On March 24, 2017, the U.S. Court of Appeals for the Seventh Circuit ruled that the family of a woman murdered by her Home Depot supervisor at a family event could proceed against her former employer(s) on a theory of negligent supervision, hiring, and retention. In so holding, the Seventh Circuit adopted a broad and novel view of employers’ duty to control managers who engage in criminal activity off the employer’s premises and outside the scope of their employment by abusing their supervisory authority.
The supervisor in Anicich v. Home Depot U.S.A., Inc., No. 16-1693, 2017 WL 1101090 (7th Cir. Mar. 24, 2017), Brian Cooper, was a regional manager for Home Depot with an alleged history of engaging in public outbursts, verbal abuse, and fixating on younger female subordinates.

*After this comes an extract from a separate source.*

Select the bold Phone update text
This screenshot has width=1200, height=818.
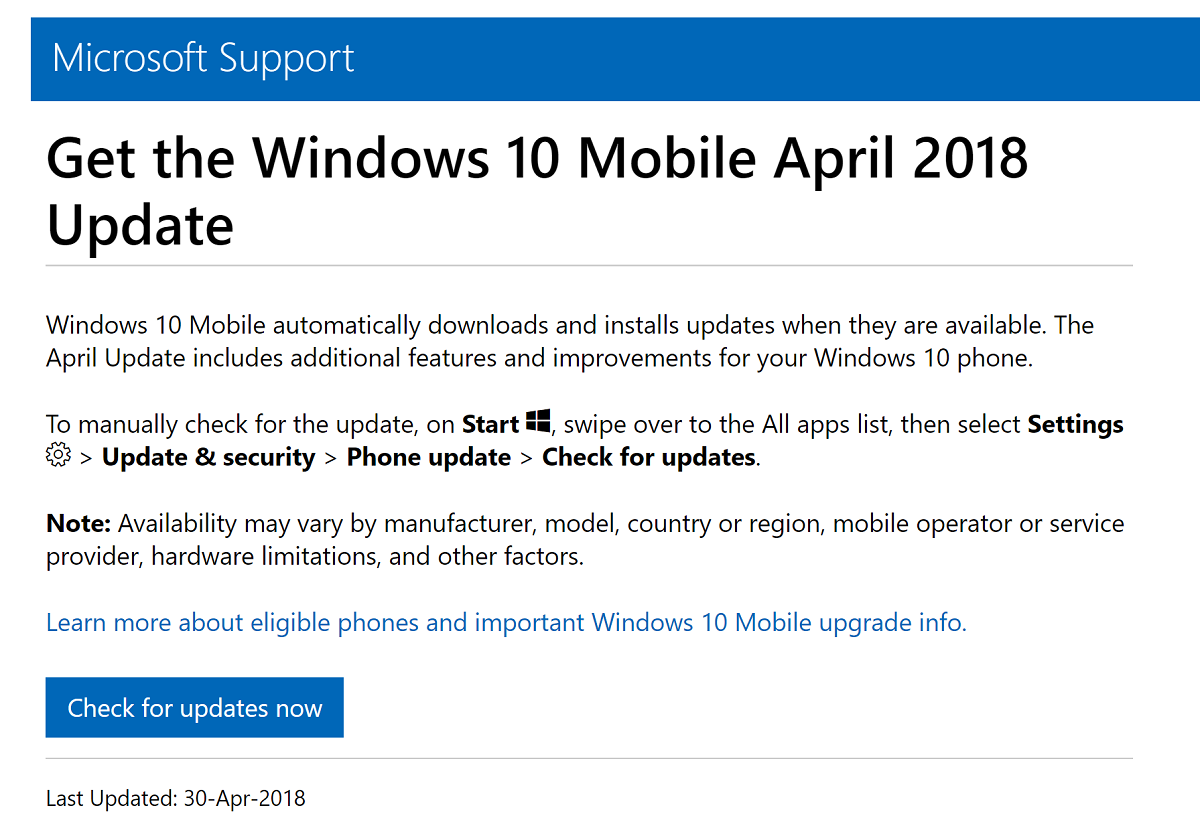pos(429,457)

The complaint states that Cooper targeted the victim, a 21-year-old female employee, for an extended period of time by:
• Referring to her as his “girlfriend” at work, and yelling and cursing at her in front of customers
• Calling and texting her outside of work time, pretending that he needed to discuss a work issue in order to get her attention, and then pressuring her into spending time with him alone
• Denying her breaks if she intended to spend time with a man
• Insisting she come with him on business trips, including once requiring that they share a hotel room
• Throwing an object on at least one occasion
Cooper was convicted of strangling and raping the victim at an out-of-state family wedding, which Cooper allegedly forced the victim to attend by threatening to fire her or cut her hours. The complaint alleges that the victim had complained about Cooper and that Cooper was ordered to take anger management classes, but that the store did not ensure he completed those classes or remove the victim from his supervision.

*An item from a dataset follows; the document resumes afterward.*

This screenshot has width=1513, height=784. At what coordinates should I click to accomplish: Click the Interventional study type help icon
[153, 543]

The defendants — Home Depot USA, Inc., Grand Service, LLC, and Grand Flower Growers, Inc. (all alleged to have jointly employed Cooper)— moved to dismiss, arguing that they did not owe the victim a duty of care given the circumstances of her death. The U.S. District Court for the Northern District of Illinois agreed, finding that it was not reasonably foreseeable that Cooper’s sexual harassment would rise to the level of physical violence and that in any event, the defendants could not reasonably have guarded against “social activities outside of work that occur off the premises.”

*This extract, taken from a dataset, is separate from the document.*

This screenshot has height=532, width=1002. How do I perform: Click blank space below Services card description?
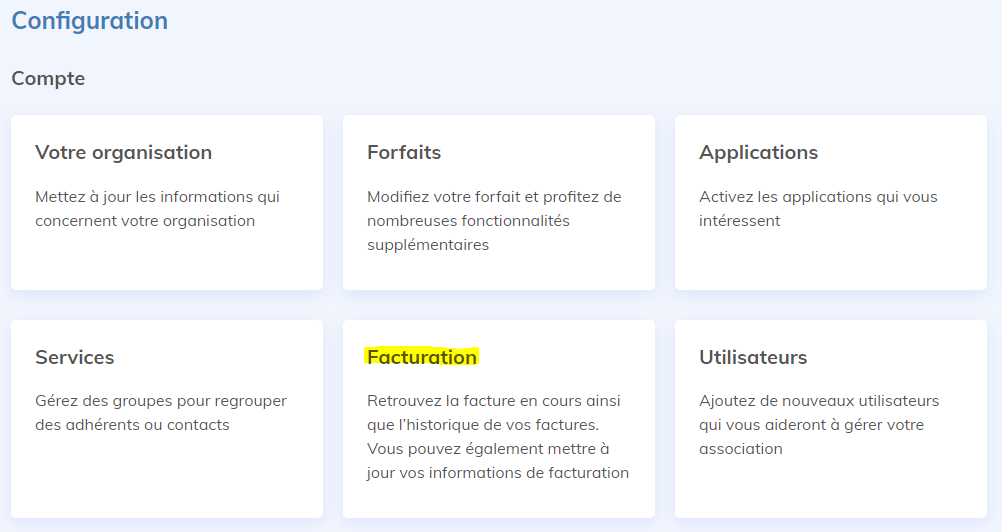pyautogui.click(x=166, y=475)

The Seventh Circuit reversed. Relying on principles from the Restatements (Second) of Torts and Agency, and Title VII of the Civil Rights Act of 1964, the court held that Illinois’s negligent hiring, supervision, and retention law was broad enough to allow Cooper’s employer to be held liable for his actions. While noting a duty of care typically is not imposed on employers to control employees who act off-site, unaided by the employer’s chattel (possessions), and outside the scope of their employment, the court pointed out that Cooper allegedly forced the victim to attend a family wedding with him by threatening to affect her terms and conditions of employment; specifically, firing her or cutting her hours. The court held this abuse of Cooper’s supervisory authority was reasonably analogous to using his employer’s “chattel” to commit the murder, allowing for liability under a negligent retention theory. The court also relied heavily on agency and sexual harassment liability principles to remark that the law has “shifted” towards holding employers vicariously liable for intentional torts committed outside the scope of employment but through the abuse of supervisory authority, citing the U.S. Supreme Court’s decision in Burlington Industries, Inc. v. Ellerth, 524 U.S. 742 (1998).
The court also held that the lack of previous threats or physical violence from Cooper towards the victim did not make it unforeseeable that Cooper’s escalating verbal abuse towards the victim could take the “small further step to violence.”